The upper floor of the east wing wing served as the nuns’ infirmary, with their refectory (illustrated here) below.  Much of the furniture in the refectory dates back to the time of St Clare.  A cave that has been discovered under the ancient flooring probably provided a refuge for St Francis when he hid from his father early in his conversion.

Frescoes in the cloister (1507) 
These frescoes in the south east corner of the cloister are signed by Eusebio da San Giorgio  and dated by inscription.  They depict: 
the stigmatisation of St Francis; and 
the Annunciation. 
Umbrian Inscription (late 2nd century BC) 

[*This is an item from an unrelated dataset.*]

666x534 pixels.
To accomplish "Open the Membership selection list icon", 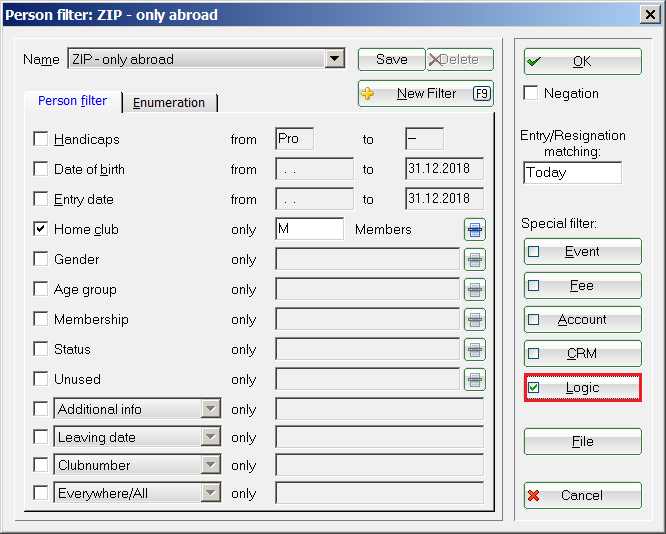I will (x=474, y=320).
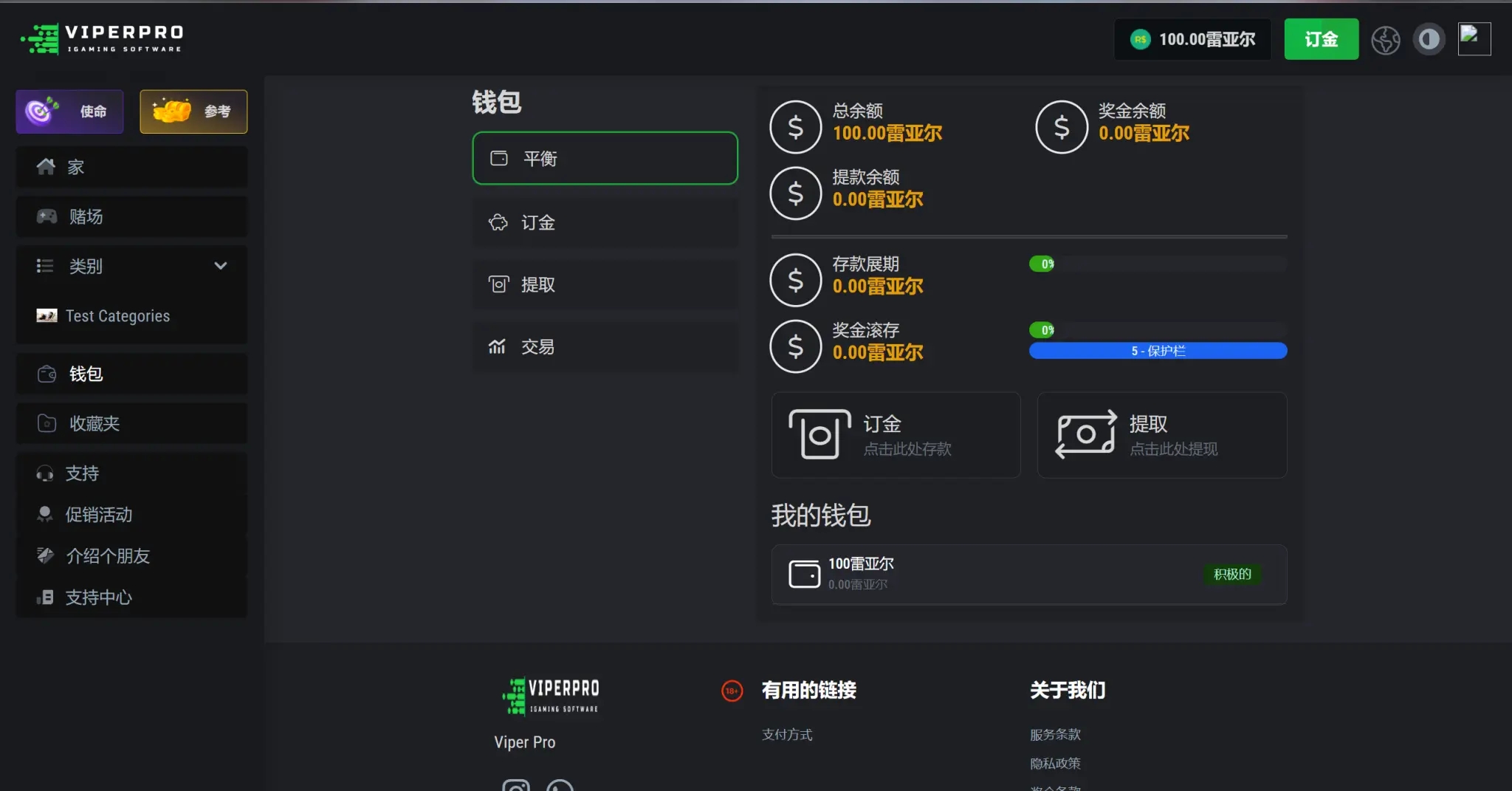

This inscription, which  was discovered in the convent in 1982, was embedded in the corner of the cloister below Monte Subasio during the restructuring of the complex in 2001.  The inscription, in the Latin alphabet, reads: 
The inscription was originally thought to have been in Latin, but the word “aso” is now thought to be the Umbrian word for an altar.  Simone Sisani (referenced in the page on Umbrian Inscriptions  after 295BC, where the inscription is also described) translates it as: 
 altar sacred to Arentia  O[.....]
where the “O” is an abbreviation of the unknown Umbrian word that equates to the Latin epithet “Obsequens” (as in “Venus Obsequens”, where the epithet is translated into English as compliant, gracious or accommodating).  Arentia is otherwise unknown in Italy, but Arentius and his wife Arentia were worshipped in ancient Lusitania (modern Portugal).
Garden of the Canticle 
On leaving the convent, turn left and cross the bridge to see the so-called Garden of the Canticle, which was once the garden of the priests’ house.   A modern bronze sculpture depicts St Francis giving thanks for the natural world.